Is Your Innovation Project Condemned To Succeed?

The challenge in most organizations is that leaders are looking to make big bets on a few projects. These bets are typically based on asking innovation teams to create a business case before they receive investment. A business case showing good returns will receive investment with the expectation that it will succeed. The team is given no room for failure. ... This problem is exacerbated if your team has received a large investment to work on the project. Most innovation teams lose the discipline to test their ideas if they have large budgets to spend. In most cases they burn through the money while executing on their original idea. By the time they learn that the idea may not work, they have already spent millions of dollars. At this point, admitting failure is career suicide. ... Imagine being the CEO’s pet project, having a large investment and then being publicly celebrated as a lighthouse project before you have made any money for the company. This public celebration of a single innovation project puts a lot of pressure on innovation teams to succeed. 


Which cloud workloads are right for repatriation?

Look at the monthly costs and values of each platform. This is the primary reason we either stay put on the cloud or move back to the enterprise data center. Typically the workload has already been on the cloud for some time, so we have a good understanding of the costs, talent needed, and other less-quantifiable benefits of cloud, such as agility and scalability. You would think that these are relatively easy calculations to make, but it becomes complex quickly. Some benefits are often overlooked and architects make mistakes that cost the business millions. All costs and benefits of being on premises should be considered, including the cost of the humans needed to maintain the platforms (actual hardware and software), data center space (own or rent), depreciation, insurance, power, physical security, compliance, backup and recovery, water, and dozens of other items that may be specific to your enterprise. Also consider the true value of agility and scalability that will likely be lost or reduced if the workloads return to your own data center.


Network automation: What architects need to know

It's great to strive for an automation-first culture and find innovative ways to use technology as a competitive advantage, but I recommend first targeting low-risk, high-reward tasks. Try to create reusable building blocks to operate more efficiently. One example is automating the collection and parsing of operational data from the network, such as routing protocol sessions state, VPN service status, or other relevant metrics to produce actionable or consumable outputs. Gathering this information is a read-only activity, so the risk is low. The reward is high because this task is a time-consuming, repetitive process. Also, you can use this data for various purposes, such as creating reports, running audits, filling in trouble tickets, performing pre-and post-checks during maintenance windows, and so on. You don't need to wait until you get everything right to start. Improve on your automation solution iteratively. Small initial steps can make a big difference in your network. For example, for the data collection example above, you don't need the full list of key performance indicators (KPIs) on day 1; your users will let you know what you're missing over time.
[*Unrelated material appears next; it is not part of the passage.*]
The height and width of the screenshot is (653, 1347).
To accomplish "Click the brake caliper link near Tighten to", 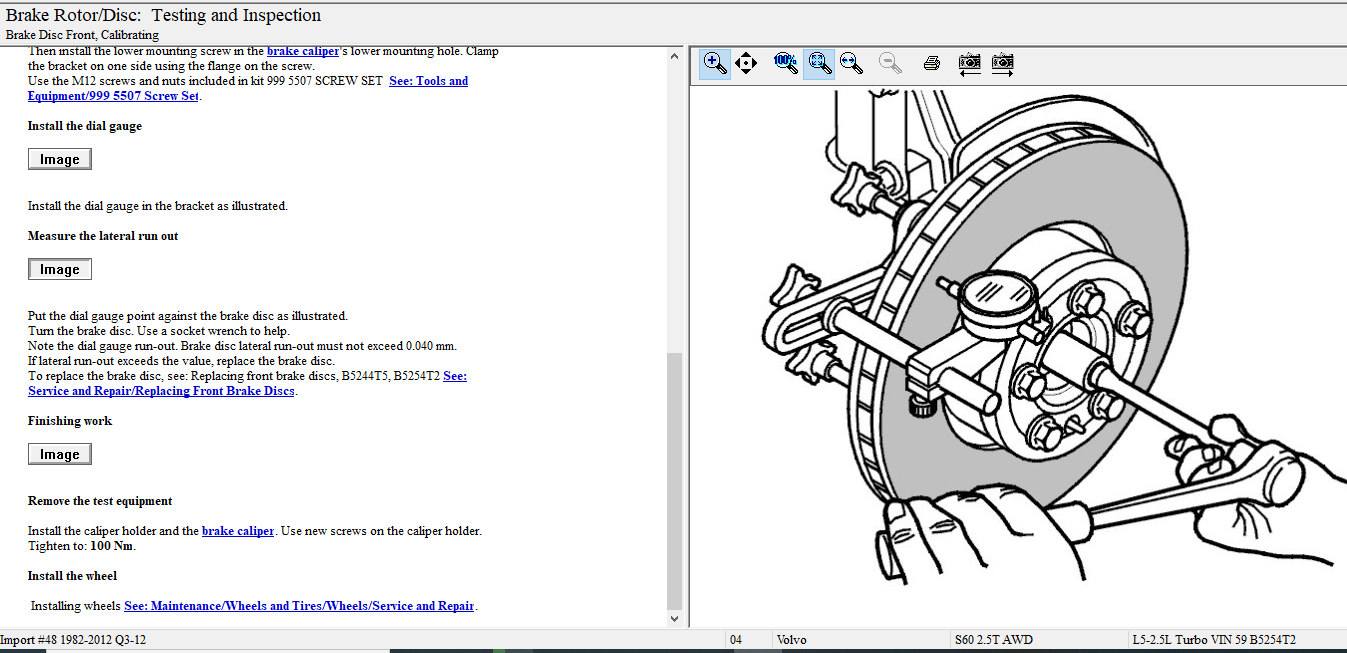I will pos(237,531).

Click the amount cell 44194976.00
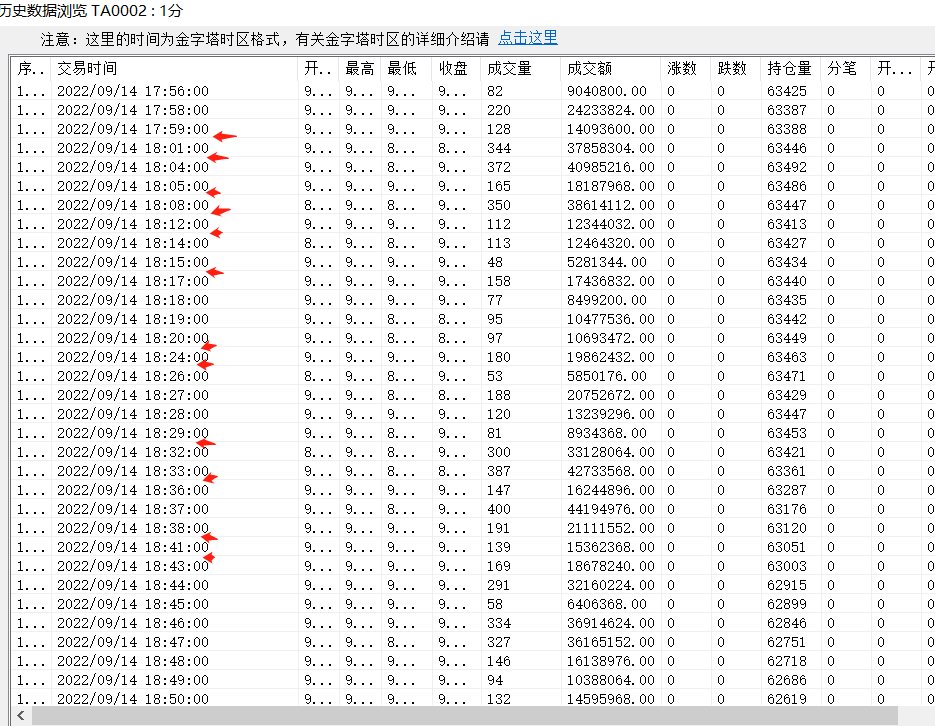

Finding Adequate Metrics for Outer, Inner, and Process Quality in Software Development

Quite an obvious criteria for outer quality is the question of if the users like the product. If your product has customer support, you could simply count the number of complaints or contacts. Additionally, you can categorize these to gain more information. While this is in fact a lot of effort and far from trivial, it is a very direct measure and might yield a lot of valuable information on top. One problem here is selection bias. We are only counting those who are getting in contact, ignoring those who are not annoyed enough to bother (yet). Another similar problem is survivorship bias. We ignore those users who simply quit due to an error and never bother to get in contact. Both biases may lead us to over-focus on issues of a complaining minority, while we should rather further improve things users actually like about the product. Besides these issues, the complaint rate can also be gamed: simply make it really hard to contact customer support by hiding contact information or increase waiting time in the queue.
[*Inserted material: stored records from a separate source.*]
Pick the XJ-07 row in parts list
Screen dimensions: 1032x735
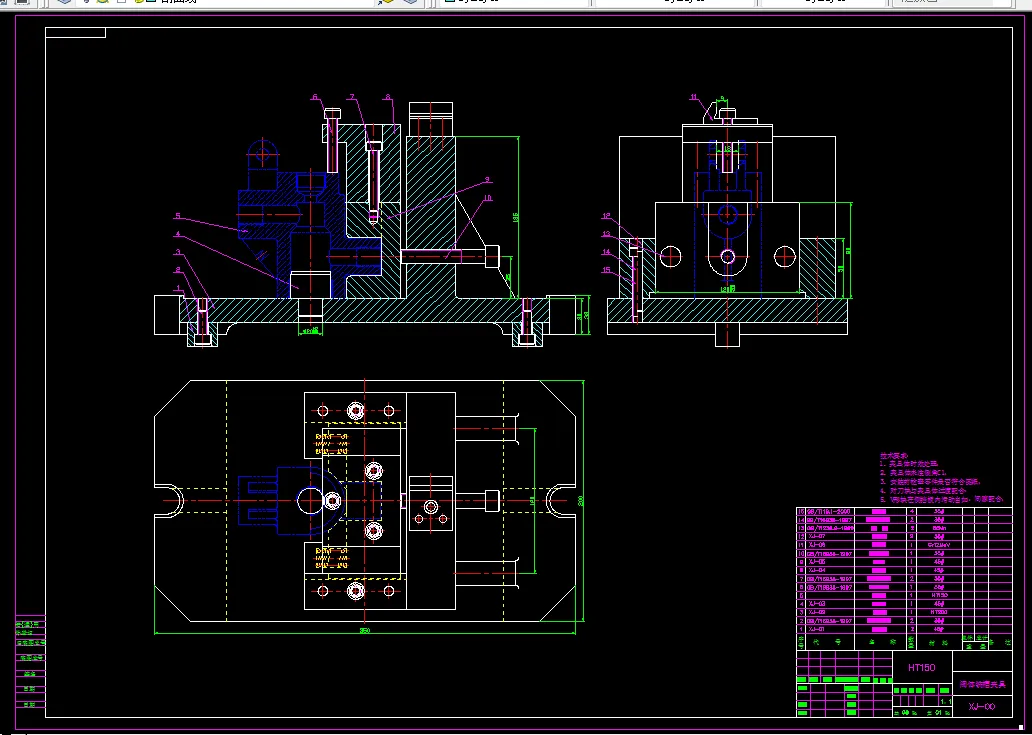pos(903,536)
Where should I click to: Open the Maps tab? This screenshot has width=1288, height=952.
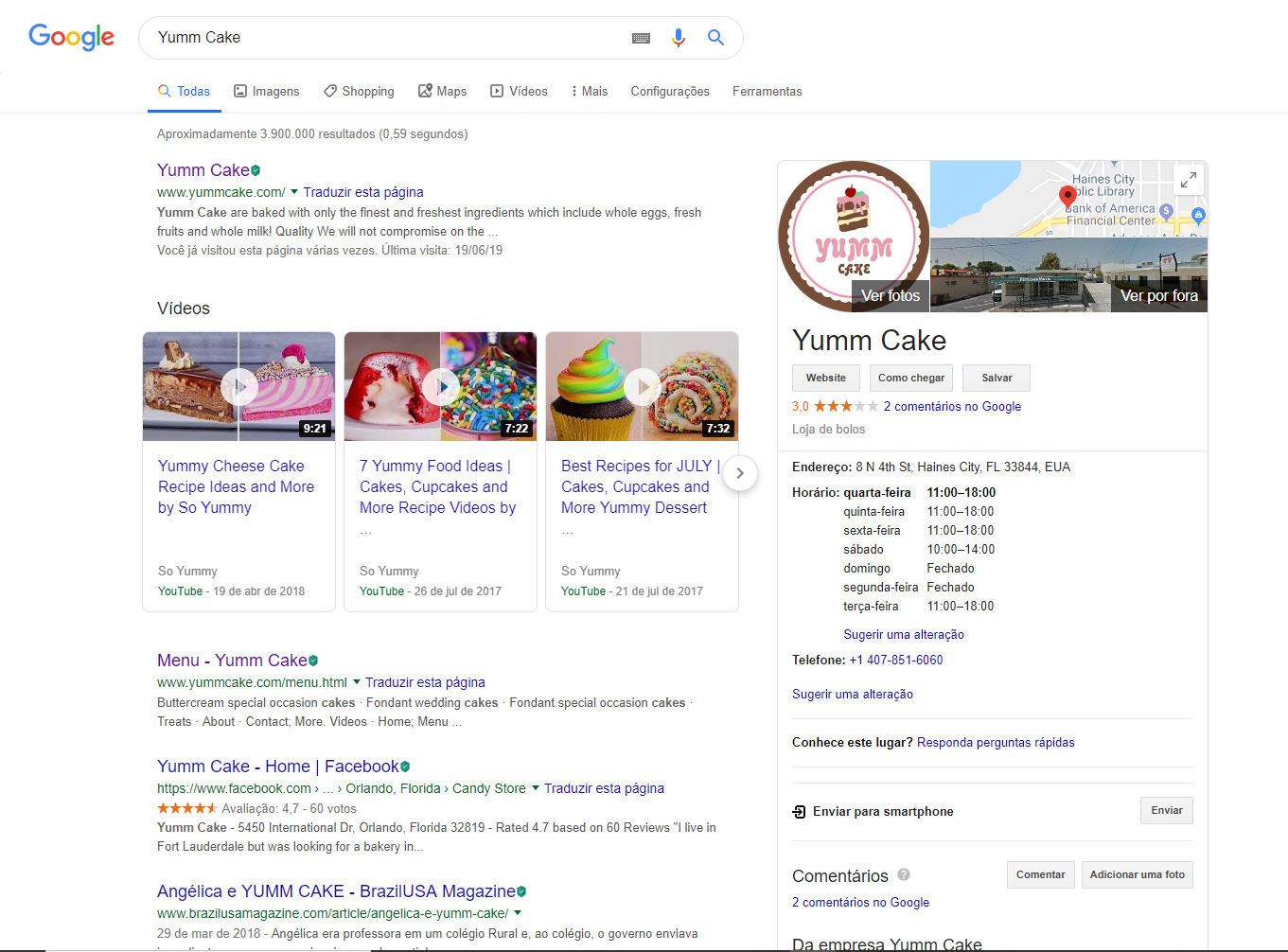click(443, 91)
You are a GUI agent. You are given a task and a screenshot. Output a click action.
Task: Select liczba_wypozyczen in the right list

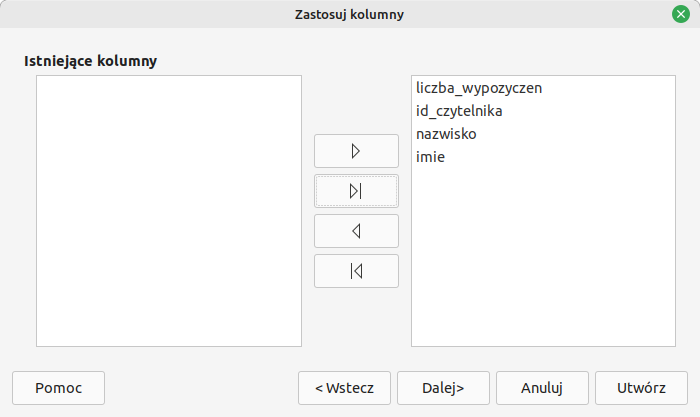point(478,88)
Platform Engineering Won’t Kill the DevOps Star

“The movement to ‘shift left’ has forced developers to have an end-to-end understanding of an ever-increasing amount of complex tools and workflows. Oftentimes, these tools are infrastructure-centric, meaning that developers have to be concerned with the platform and tooling their workloads run on,” Humanitec’s Luca Galante writes in his platform engineering trends in 2023, which demands more infrastructure abstraction. Indeed, platform engineering could be another name for cloud engineering, since so much of developers’ success relies on someone obscuring the complexity out of the cloud — and so many challenges are found in that often seven layers thick stack. Therefore you could say platform engineering takes the spirit of agile and DevOps and extends it within the context of a cloud native world. She pointed to platform engineering’s origins in Team Topologies, where “the platform is designed to enable the other teams. The key thing about it is kind of this self-service model where app teams get what they want from the platform to deliver business value,” Kennedy said.


The Concept of Knowledge Graph, Present Uses and Potential Future Applications

A knowledge graph is a database that uses a graph structure to represent and store knowledge. It is a way to express and organize data that is easy for computers to understand and reason about and which can be used to perform tasks such as answering questions or making recommendations. The graph structure consists of nodes, which represent entities or concepts, and edges, which represent relationships between the nodes. For example, a node representing the concept "Apple" might have advantages over nodes representing the concepts "Fruit," "Cupertino, California," and "Tim Cook," which represent relationships such as "is a type of," "is located in," and "has a CEO of," respectively. In a knowledge graph, the relationships between nodes are often explicitly defined and stored, which allows computers to reason about the data and make inferences based on it. This is in contrast to traditional databases, which store data in tables and do not have direct relationships between the data points.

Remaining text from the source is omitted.